Segment Start: Supplied records

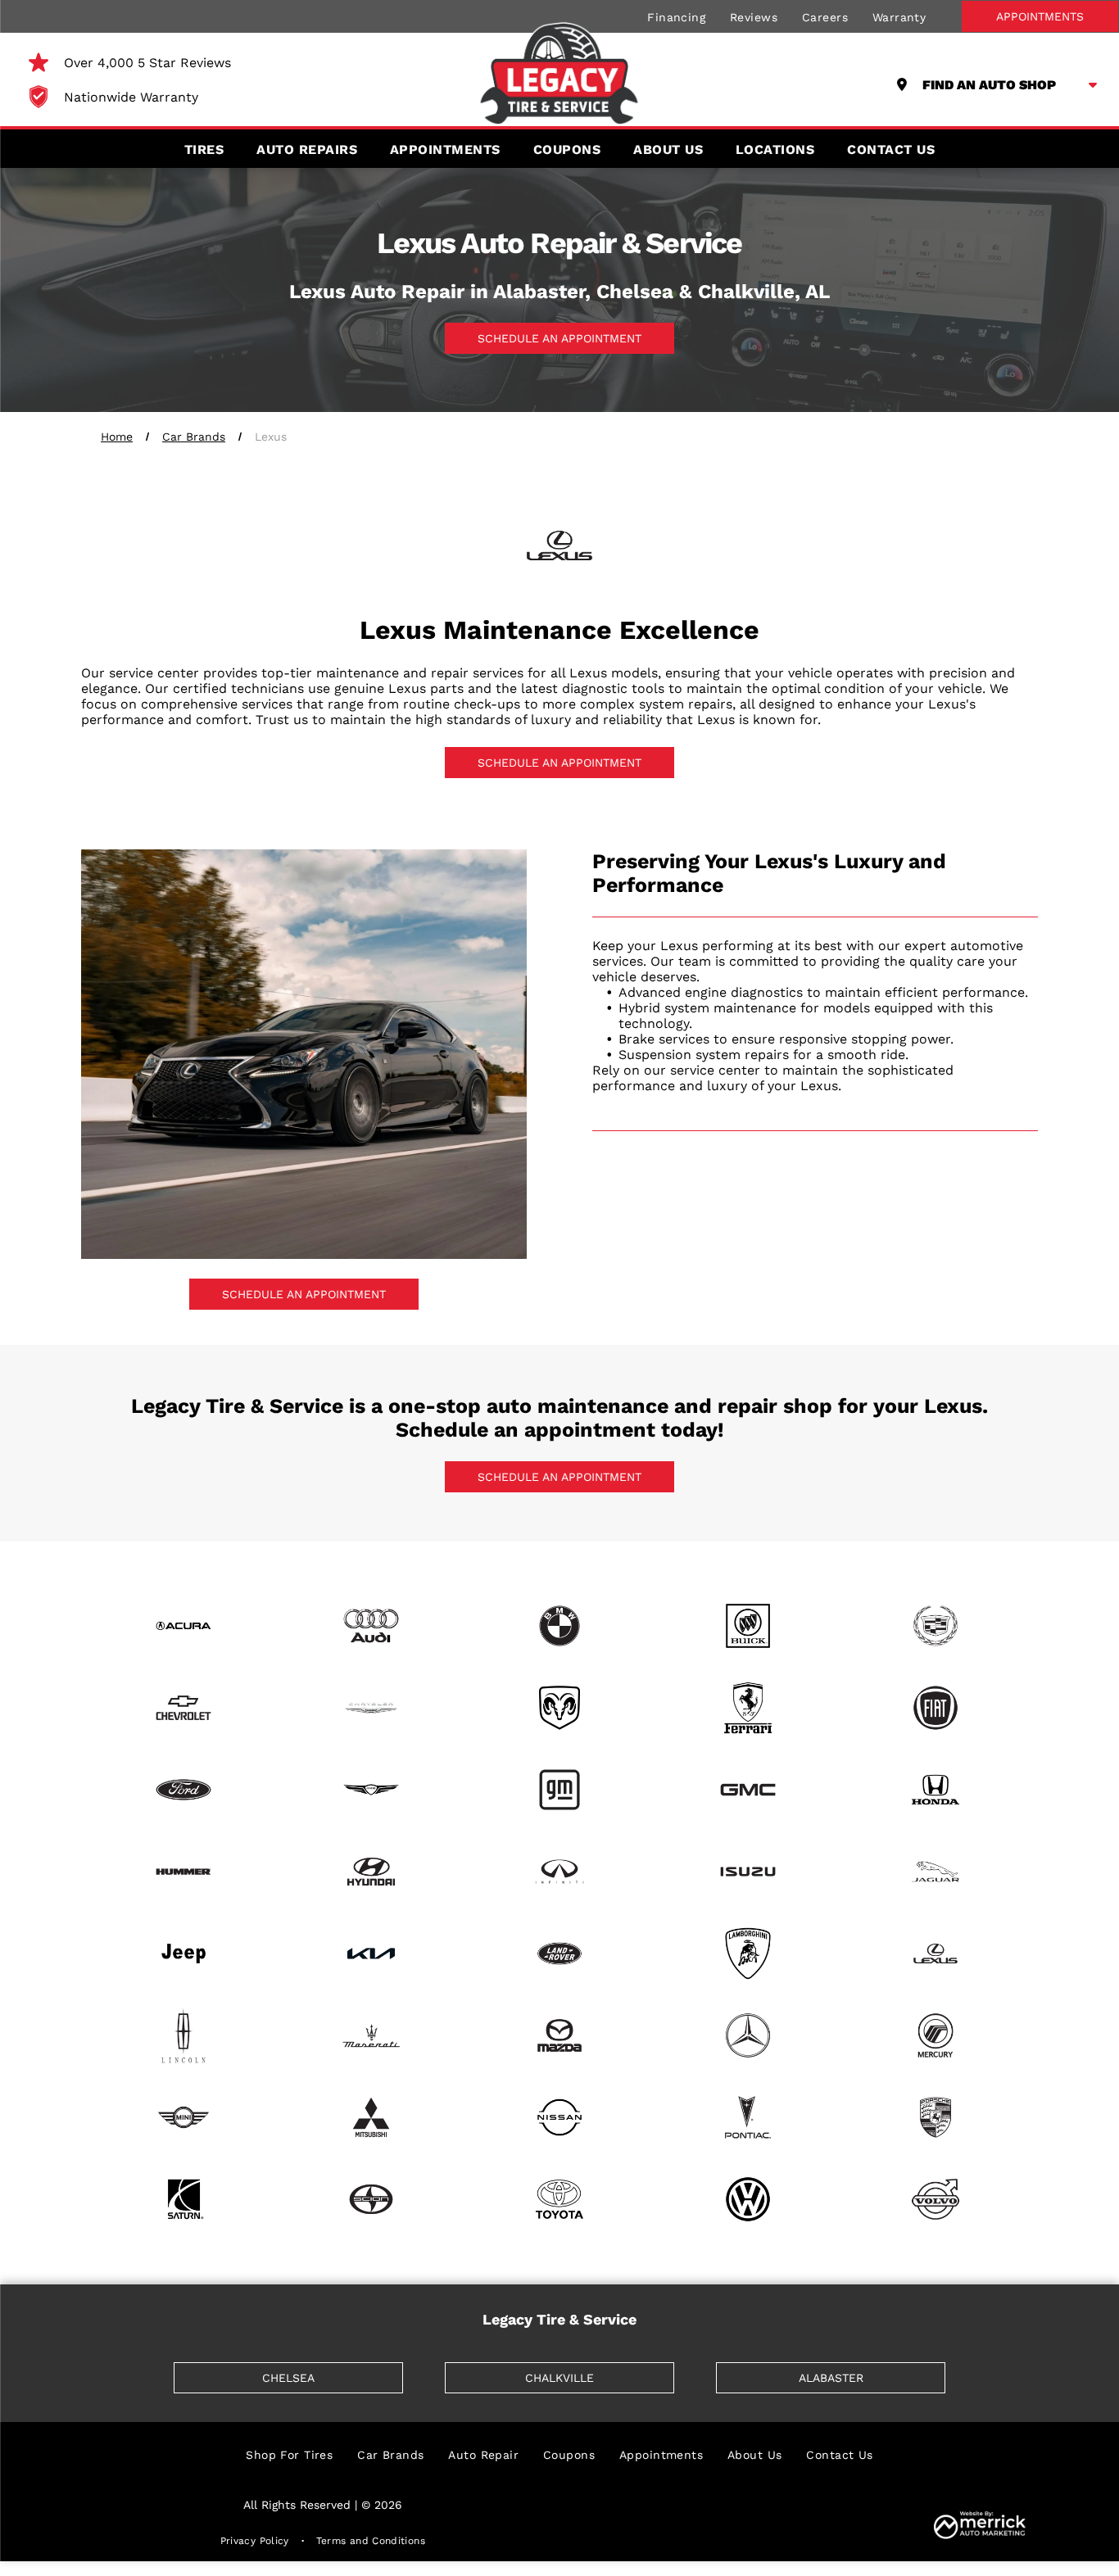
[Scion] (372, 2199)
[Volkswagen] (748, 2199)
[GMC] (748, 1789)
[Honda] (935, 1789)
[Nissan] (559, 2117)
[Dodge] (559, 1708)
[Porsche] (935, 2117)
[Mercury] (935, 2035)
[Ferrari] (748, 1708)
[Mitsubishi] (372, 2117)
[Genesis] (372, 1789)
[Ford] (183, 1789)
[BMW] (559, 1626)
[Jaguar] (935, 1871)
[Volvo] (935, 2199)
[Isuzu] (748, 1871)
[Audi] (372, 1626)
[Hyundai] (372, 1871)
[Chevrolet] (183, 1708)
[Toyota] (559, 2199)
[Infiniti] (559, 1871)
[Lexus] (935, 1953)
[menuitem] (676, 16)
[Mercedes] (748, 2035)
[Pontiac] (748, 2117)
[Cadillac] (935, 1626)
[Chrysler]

Segment End: Supplied records

What the exercise asks => Set down exactly the lines that begin with the one containing "[Hyundai] (372, 1871)" and end with the last line above, and no others.

Answer =>
[Hyundai] (372, 1871)
[Chevrolet] (183, 1708)
[Toyota] (559, 2199)
[Infiniti] (559, 1871)
[Lexus] (935, 1953)
[menuitem] (676, 16)
[Mercedes] (748, 2035)
[Pontiac] (748, 2117)
[Cadillac] (935, 1626)
[Chrysler]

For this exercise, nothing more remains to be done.